Monday, January 30, 2006

Beating the Retreat

Among my favourites is the Beating the Retreat Ceremony that's held on the 29th of January every year at Vijay Chowk, New Delhi. I have been missing it during the past couple of years. But yesterday, I managed to watch it.

Once upon a time the armies ceased fire on sunset. They lowered the flags, stopped fighting, and made sure the dead got an honourable burial. Of course, not these days. The Beating the Retreat function is a purely British tradition, though the personnel who take part and much of the music are very much Indian.

The ceremony, which culminates with the spectacular lighting up of the Rashtrapathi Bhavan (the President's residence) and North and South Blocks of the Central Secretariat, draws to a close the Republic Day celebrations. It was introduced as a formal ceremony by Maj Roberts of the Indian Army in the 1950s.

This year there were three new compositions.

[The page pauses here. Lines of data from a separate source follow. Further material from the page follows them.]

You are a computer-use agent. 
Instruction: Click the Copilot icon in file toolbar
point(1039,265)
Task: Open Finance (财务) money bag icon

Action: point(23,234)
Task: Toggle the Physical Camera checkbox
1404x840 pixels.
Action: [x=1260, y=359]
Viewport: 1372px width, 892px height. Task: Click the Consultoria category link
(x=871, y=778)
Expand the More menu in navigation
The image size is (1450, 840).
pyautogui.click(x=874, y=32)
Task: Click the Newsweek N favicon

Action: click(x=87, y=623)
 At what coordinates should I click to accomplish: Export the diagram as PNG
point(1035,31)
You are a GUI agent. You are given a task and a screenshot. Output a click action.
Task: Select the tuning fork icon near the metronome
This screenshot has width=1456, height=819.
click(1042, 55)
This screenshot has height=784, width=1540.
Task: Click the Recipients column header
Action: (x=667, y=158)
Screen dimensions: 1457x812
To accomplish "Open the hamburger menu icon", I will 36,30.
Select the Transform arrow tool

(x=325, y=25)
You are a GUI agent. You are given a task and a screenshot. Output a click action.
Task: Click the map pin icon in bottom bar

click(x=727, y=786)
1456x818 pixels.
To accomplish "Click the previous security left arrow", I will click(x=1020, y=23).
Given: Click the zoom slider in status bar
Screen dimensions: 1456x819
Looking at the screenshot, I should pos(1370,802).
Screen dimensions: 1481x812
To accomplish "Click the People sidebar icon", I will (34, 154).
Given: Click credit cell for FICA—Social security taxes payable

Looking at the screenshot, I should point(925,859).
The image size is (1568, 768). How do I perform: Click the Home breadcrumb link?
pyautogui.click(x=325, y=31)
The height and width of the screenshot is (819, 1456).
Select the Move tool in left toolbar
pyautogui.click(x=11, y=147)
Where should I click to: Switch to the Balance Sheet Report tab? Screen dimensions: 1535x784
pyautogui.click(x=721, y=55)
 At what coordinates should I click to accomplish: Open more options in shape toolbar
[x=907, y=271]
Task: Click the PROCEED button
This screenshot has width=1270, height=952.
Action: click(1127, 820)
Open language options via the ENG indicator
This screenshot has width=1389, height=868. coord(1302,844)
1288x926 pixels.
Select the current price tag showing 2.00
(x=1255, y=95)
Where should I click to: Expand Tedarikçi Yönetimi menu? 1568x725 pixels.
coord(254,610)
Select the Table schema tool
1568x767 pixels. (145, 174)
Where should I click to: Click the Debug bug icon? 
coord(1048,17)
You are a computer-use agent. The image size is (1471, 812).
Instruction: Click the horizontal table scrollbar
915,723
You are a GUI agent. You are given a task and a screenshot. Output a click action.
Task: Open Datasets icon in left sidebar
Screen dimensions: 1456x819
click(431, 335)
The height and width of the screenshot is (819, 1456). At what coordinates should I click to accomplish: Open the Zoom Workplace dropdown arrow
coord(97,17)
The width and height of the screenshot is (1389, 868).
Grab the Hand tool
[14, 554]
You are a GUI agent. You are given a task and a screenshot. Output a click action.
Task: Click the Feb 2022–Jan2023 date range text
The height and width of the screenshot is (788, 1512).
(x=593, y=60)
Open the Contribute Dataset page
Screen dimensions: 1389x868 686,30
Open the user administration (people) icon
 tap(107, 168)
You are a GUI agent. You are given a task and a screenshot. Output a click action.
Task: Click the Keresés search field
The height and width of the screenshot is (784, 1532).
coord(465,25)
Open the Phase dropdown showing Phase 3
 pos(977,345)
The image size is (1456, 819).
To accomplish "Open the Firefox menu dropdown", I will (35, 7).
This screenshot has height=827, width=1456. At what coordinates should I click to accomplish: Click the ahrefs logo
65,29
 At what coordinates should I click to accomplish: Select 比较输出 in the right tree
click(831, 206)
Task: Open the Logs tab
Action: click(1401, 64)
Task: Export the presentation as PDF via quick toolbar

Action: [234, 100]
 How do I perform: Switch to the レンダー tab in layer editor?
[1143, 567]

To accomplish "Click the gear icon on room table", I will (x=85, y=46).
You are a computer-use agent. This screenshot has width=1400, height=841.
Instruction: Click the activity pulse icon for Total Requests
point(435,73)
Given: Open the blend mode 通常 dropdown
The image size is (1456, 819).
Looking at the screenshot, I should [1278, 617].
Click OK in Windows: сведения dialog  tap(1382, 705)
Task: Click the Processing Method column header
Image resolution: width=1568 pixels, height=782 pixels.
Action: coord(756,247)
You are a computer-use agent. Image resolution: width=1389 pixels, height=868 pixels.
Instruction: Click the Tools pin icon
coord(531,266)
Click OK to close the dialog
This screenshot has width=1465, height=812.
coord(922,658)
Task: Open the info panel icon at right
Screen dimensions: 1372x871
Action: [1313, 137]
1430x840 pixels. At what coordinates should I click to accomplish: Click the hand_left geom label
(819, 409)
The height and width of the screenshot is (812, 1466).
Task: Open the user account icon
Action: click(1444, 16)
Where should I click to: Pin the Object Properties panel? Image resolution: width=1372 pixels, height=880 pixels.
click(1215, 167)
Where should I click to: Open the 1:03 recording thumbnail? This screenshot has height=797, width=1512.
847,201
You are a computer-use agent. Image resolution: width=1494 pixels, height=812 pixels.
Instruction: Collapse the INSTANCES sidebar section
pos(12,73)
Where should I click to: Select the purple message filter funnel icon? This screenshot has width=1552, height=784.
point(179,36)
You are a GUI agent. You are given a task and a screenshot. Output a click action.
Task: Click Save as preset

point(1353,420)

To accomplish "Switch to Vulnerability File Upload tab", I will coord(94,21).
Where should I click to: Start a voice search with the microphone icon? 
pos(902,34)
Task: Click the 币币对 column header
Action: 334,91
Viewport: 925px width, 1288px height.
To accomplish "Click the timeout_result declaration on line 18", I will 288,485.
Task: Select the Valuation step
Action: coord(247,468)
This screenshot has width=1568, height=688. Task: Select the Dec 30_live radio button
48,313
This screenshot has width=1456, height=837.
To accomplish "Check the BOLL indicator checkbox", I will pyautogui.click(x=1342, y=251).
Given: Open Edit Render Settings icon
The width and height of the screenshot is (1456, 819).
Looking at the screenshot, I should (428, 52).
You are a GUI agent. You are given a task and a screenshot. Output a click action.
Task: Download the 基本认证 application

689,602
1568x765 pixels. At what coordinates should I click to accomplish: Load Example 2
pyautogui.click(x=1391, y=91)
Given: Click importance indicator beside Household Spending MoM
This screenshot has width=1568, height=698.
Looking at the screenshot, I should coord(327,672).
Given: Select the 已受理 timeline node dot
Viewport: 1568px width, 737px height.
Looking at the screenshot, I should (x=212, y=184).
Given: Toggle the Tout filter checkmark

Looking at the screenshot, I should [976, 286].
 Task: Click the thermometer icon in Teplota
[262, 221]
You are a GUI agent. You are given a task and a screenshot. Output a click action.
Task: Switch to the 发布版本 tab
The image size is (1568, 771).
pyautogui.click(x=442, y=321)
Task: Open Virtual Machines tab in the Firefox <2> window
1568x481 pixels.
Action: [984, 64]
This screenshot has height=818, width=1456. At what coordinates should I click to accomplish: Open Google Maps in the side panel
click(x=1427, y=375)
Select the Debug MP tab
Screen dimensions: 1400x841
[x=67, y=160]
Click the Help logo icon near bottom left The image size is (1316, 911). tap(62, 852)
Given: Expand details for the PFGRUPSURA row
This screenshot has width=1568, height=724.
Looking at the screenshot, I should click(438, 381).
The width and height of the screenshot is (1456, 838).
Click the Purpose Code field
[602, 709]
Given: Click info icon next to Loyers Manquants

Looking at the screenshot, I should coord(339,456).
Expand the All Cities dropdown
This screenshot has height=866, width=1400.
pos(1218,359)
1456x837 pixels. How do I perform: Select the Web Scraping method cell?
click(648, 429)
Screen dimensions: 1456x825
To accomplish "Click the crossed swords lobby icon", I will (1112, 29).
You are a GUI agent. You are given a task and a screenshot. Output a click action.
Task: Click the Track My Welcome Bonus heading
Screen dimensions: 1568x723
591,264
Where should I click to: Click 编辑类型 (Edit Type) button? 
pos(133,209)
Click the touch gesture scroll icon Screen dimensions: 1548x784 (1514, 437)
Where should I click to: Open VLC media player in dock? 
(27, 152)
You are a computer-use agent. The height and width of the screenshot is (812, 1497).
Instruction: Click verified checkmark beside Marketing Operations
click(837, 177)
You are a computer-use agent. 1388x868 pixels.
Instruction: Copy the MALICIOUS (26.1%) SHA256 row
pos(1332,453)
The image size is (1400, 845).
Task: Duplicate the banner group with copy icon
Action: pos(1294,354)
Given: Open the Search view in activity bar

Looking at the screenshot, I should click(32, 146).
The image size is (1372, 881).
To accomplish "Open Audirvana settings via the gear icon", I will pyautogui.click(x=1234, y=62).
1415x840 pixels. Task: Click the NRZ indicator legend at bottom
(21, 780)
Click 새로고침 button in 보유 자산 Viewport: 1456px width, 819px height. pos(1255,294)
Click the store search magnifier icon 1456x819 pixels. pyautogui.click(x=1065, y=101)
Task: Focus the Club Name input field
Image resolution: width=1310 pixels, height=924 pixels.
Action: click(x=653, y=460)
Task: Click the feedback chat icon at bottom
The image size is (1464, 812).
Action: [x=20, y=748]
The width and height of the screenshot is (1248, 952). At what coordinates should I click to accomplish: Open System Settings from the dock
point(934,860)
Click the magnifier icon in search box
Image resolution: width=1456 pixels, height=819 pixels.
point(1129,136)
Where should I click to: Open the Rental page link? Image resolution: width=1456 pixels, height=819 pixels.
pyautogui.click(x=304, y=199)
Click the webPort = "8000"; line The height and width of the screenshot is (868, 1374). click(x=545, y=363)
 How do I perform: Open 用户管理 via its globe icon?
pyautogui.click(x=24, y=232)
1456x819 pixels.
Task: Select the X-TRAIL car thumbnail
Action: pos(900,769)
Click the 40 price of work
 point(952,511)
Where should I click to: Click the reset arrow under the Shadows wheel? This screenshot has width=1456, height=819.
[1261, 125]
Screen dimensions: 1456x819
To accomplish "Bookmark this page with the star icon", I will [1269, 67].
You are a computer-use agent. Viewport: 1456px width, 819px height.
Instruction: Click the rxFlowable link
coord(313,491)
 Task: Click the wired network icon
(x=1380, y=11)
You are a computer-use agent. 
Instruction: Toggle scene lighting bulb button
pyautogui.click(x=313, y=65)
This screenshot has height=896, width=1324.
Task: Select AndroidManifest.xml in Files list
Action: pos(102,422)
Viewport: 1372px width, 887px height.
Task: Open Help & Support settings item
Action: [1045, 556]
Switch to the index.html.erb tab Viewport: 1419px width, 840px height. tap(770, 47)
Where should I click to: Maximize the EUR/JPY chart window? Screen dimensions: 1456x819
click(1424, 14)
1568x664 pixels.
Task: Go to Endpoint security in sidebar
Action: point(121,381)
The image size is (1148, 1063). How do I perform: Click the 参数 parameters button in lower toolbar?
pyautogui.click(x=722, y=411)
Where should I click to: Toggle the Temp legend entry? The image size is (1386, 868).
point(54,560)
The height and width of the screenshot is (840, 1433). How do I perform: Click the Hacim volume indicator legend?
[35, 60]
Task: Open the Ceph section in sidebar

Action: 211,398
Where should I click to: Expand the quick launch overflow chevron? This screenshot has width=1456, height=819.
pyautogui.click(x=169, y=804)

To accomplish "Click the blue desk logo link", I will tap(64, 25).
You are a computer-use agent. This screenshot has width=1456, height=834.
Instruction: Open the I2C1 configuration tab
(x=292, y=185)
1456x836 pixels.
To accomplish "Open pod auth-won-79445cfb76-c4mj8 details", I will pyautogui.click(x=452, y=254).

There were 14 military bands, 12 pipe and drum bands, and 68 buglers from different regiments of the Indian Army. Navy and Air Force bands too took part.

Contingents carrying all those musical instruments, marching with pride and dignity, into a variety of geometric formations to the accompaniment of a mellifluous medley of military tunes, with the architectural marvels in the background -- is a sight that leaves an indelible impression in the mind. It's a sight I long to see every year. The informality of the music combines in a unique perfection with military order and precision -- not something we get to see always.


  1. This is a ceremony I try not to miss. It is awesome!!

  2. This is something I've heard a good deal about but never seen... will add to my "to do " list.